Так у нас дальше и повелось, что дневные часы мы просиживали в ресторане. В неподвижной жаре делать что-нибудь было трудно, и мы вскоре заметили, что большинство наших знакомых старается в эти часы отсыпаться. Одни уходили на два-три часа обедать домой, другие, задернув шторы, укладывались на кожаные диваны в своих кабинетах или даже спали, посапывая за столами в рабочих креслах.

Юлий же, как и я, не любил спать днем, и мы не принимали участия в этой всеобщей сиесте. Он вообще спал немного -ложась очень поздно, в три, а то и в четыре, вставал не позднее, чем в десять, и если днем начинал уставать, то пристраивался где угодно подремать четверть часа, после чего, протеревши, как кошка, глаза и щеки рукой, становился опять свежим и улыбающимся.

Обычно после полудня, искупавшись в море, мы занимали свой столик и тянули холодное пиво, либо сухое вино; под успокоительный шум кондиционера Юлий читал мне отрывки сценария, где герои фильма рассуждали на научные темы, или расспрашивал об океанографических терминах, выбирая из них самые звучные.

Юлий вскоре открыл удивительное свойство стеклянной стены ресторана, выходящей на площадь. Сквозь двойные телстые стекла, защищающие от жары прохладный искусственный воздух, снаружи не проникало ни звука, и этим мы, будто шапкою-невидимкой, исключались из жизни города, становились ее изумленными наблюдателями, словно смотрели в океан из иллюминатора батисферы. Стоило подойти к этой прозрачной стене, и площадь превращалась в волшебный театр. Самые простые события уличной жизни становились чудом, все двигалось плавно, в непонятном нам, но завораживающем ритме медленного танца. Автомобили не мчались, а проплывали под нами, и не было ощущения, что они плавают быстрее людей. Те же передвигались легко, без усилий, казалось, они шевелят тихонько невидимыми плавниками и, не зная усталости, беззаботно, без всякой цели перемещаются в пространстве, не имеющем границ и пределов.

Если там внизу встречались две женщины, то еще задолго до того, как они заметят друг друга, мы видели, что они должны встретиться, видели, как они вслепую ищут одна другую. они нерешительно останавливаются, бестолково сворачивают в стороны, и вдруг, обе сразу избирают нужное направление и плавут навстречу друг другу. но и теперь у них встретиться нет почти никаких шансов, слишком уж необъятным пространством площадь, слишком бесцельными их движения. Они снова плавут неправильно, видно, что они разминутся, проплывут мимо -- но тут случается чудо.
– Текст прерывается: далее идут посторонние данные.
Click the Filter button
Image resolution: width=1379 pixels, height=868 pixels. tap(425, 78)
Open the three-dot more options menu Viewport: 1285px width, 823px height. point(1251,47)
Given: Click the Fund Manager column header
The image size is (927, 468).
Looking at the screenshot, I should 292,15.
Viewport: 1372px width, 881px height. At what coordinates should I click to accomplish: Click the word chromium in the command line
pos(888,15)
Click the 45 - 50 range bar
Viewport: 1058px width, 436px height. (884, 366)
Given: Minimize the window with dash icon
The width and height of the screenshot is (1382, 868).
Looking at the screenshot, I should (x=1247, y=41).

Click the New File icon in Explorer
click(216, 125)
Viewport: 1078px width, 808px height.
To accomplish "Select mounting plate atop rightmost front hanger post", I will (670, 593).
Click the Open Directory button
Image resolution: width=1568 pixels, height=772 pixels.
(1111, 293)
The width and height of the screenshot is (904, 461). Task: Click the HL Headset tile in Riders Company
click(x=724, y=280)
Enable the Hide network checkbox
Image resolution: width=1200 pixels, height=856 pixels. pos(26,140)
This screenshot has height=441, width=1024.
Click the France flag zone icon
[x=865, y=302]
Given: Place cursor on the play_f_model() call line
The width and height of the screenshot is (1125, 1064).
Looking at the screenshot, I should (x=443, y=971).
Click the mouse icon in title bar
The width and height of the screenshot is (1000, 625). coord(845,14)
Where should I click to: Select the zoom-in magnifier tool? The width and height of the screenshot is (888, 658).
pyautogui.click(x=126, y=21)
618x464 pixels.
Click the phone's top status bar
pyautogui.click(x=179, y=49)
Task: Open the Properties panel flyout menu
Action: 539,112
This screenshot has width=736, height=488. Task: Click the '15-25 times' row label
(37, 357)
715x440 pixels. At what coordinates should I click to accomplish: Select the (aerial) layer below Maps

Одна из них неожиданно описывает дугу, и вот они уже рядом, радостно трепеща плавниками, толкутся на месте, слегка поворачиваясь и покачиваясь, и медленное течение их увлекает куда-то уже вдвоем. Удаляясь все с той же плавностью, они исчезают из поля зрения.

А если на площадь выезжает телега с лошадью, это уже целое цирковое представление. Телегу не нужно тащить, она едет сама, и лошадь лишь ведет ее за оглобли, как за руки, и это не стоит ей ни малейших усилий. Она не идет, а танцует. Она поднимает переднюю ногу и внезапно застывает, и колеса телеги вдруг перестали вертеться, но и телега, и лошадь попрежнему плавут вперед; копыто снова ставится на асфальт, снова пауза, и опять не случается ожидаемой остановки. Хочется приглядеться, понять секрет этого удивительного движения, но они уже проплыли дальше, по горбатой улице вниз, и скрываются за холмом ее медленно, как корабль за морским горизонтом.